ACE Inhibitors & Angiotensin II Receptor Blockers:
Block the effects of the renin-angiotensin system

Question 27

Prominent Cricopharyngeus Muscle

Answer 27

May be asymptomatic or can interfere w/ normal swallowing.

“lump in the throat.”

Question 28

Esophageal stricture

Answer 28

Secondary to GERD. Acid reflux inflames the esophageal lining causing scarring and subsequent constriction.

Question 29

Achalasia

Answer 29

Senosis of Esophageal hiatus (LES). Causes dlation of esophagus, swallowing difficulty, weight loss, chest pain, heartburn

Question 30

Aortic aneurysm

Answer 30

Usually occur in the ascending or descending aorta.

Sx: hoarsness (pressure on left recurrent laryngeal nerve), dysphagia (pressure on esophagus), and dyspnea (pressure on trachea, root of lung, and/or phrenic nerve)

Question 31

Restrictive Cardiomyopathy

Answer 31

Much less common than dilated or hypertrophic CM.

Impaired ventricular filling.

Non-dilated/usually non-hypertophic ventricles

Causes: idiopathic/familial, amyloidosis, diabetic CM, sarcoid, chemo (anthracyclines)

Question 32

Pheochromocytoma

Answer 32

NorEpi secreting tumor.

Can cause stress-induced CM.

Dx w/ increased Vanillymandelic aced (VMA) urine levels.

Question 33

Syncope

Answer 33

Transient loss of consciousness secondary to cerebral hypoperfusion chacterized by rapid onset, short duration, and complete spontaneous recovery.

Classified as: Neurally (reflex) mediated, cardiogenic, autonomic dysfunction, and other.

Question 34

Neurally mediated (reflex) syncope

Answer 34

Vasovagal - pain, fear, emotional stress, prolonged standing –> overwhelming psns response.

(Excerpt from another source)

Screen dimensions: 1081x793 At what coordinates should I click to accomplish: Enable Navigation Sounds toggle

Situational - urination, defecation, coughing, sneezing, swallowing, exercise, weight lifting, otherst

Carotid sinus syncope - shaving, massage, etc.

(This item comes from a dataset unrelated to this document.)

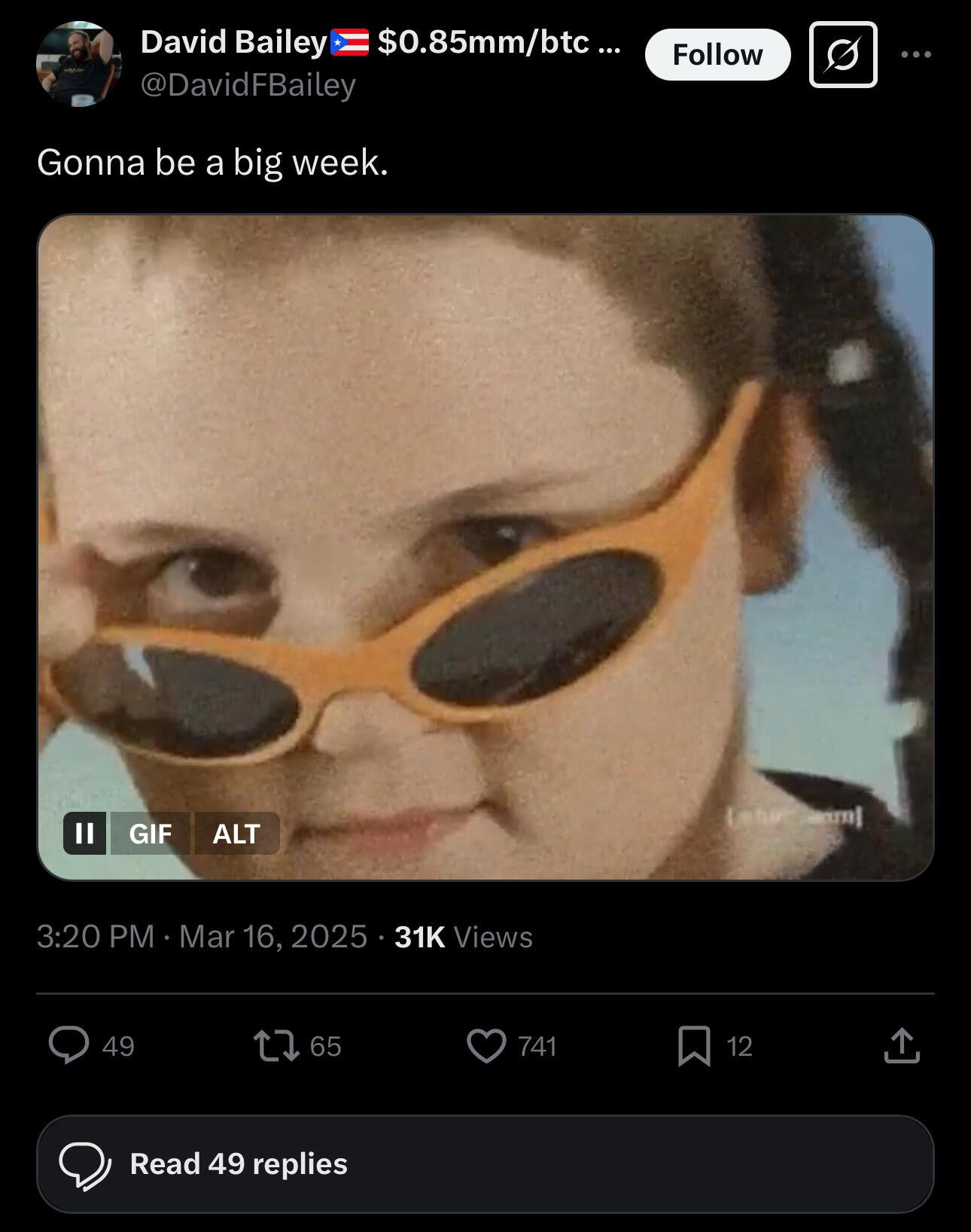
Task: Open the @DavidFBailey handle link
Action: click(x=248, y=85)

Clues on hx: defecation, urination, or prolonged coughing, pain, fear, heat exposure

Question 35

Cardiogenic

Answer 35

Arrhythmias, structural disease

Clues on hx: syncope during prone position, during exercise, palpitations, startling (long QT)

Question 36

Autonomic dysfunction

Answer 36

Primary autonomic failure (lewy body disease, Parkinson’s disease.)

Secondary autonomic failuire

• diabetic neuropathy
• amyloid neuropathy
• spinal cord injury

Medications - antihypertensives, diuretics, tricyclic antidepressants, phenothiazines, others

Alcohol, exercise, post-prandial

Orthostatic hypotesnion
-diarrhea, hemorrhage, vomitting, adrenocortical insufficiency

Clues in history: standing quickly, prolonged standing, postprandial, heat exposure, following cessation of exercise

Question 37

Stable Vtach

Answer 37

3 or more consecutive beats of ventricular origin (wide QRS) at a rate 100-200

Asymptomatic

Rx: Amiodarone –> plan for elective synchronized cardioversion.

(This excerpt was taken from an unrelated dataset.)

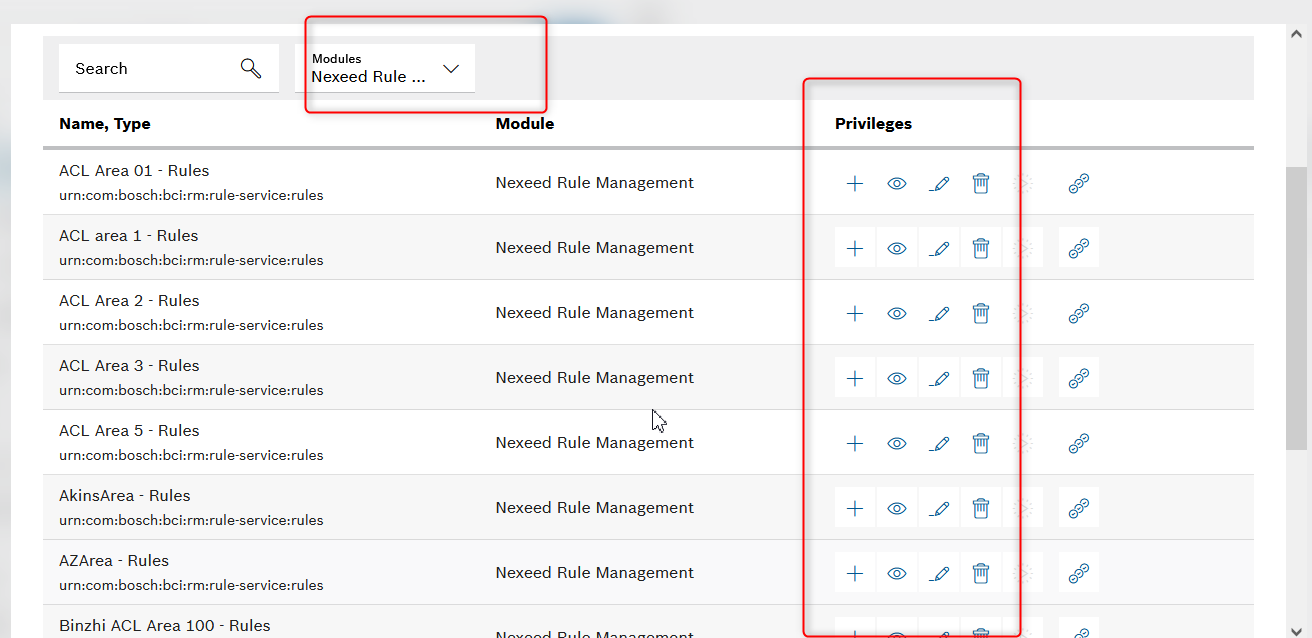This screenshot has height=638, width=1312.
Task: Click the plus privilege icon for AkinsArea
Action: [x=854, y=507]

Long term: Implantable cardioverter defibrillator, amiodarone, beta blockers

6 months w/o arrhythmia before driving.

Question 38

Unstable Vtach

Answer 38

3 or more consecutive beats of ventricular origin (wide QRS) at a rate 100-200

Unstable - if sx (chest pain, dyspnea), hypotension (SBP 50 joules initially

Long term: Implantable cardioverter defibrillator, amiodarone, beta blockers

6 months w/o arrhythmia before driving.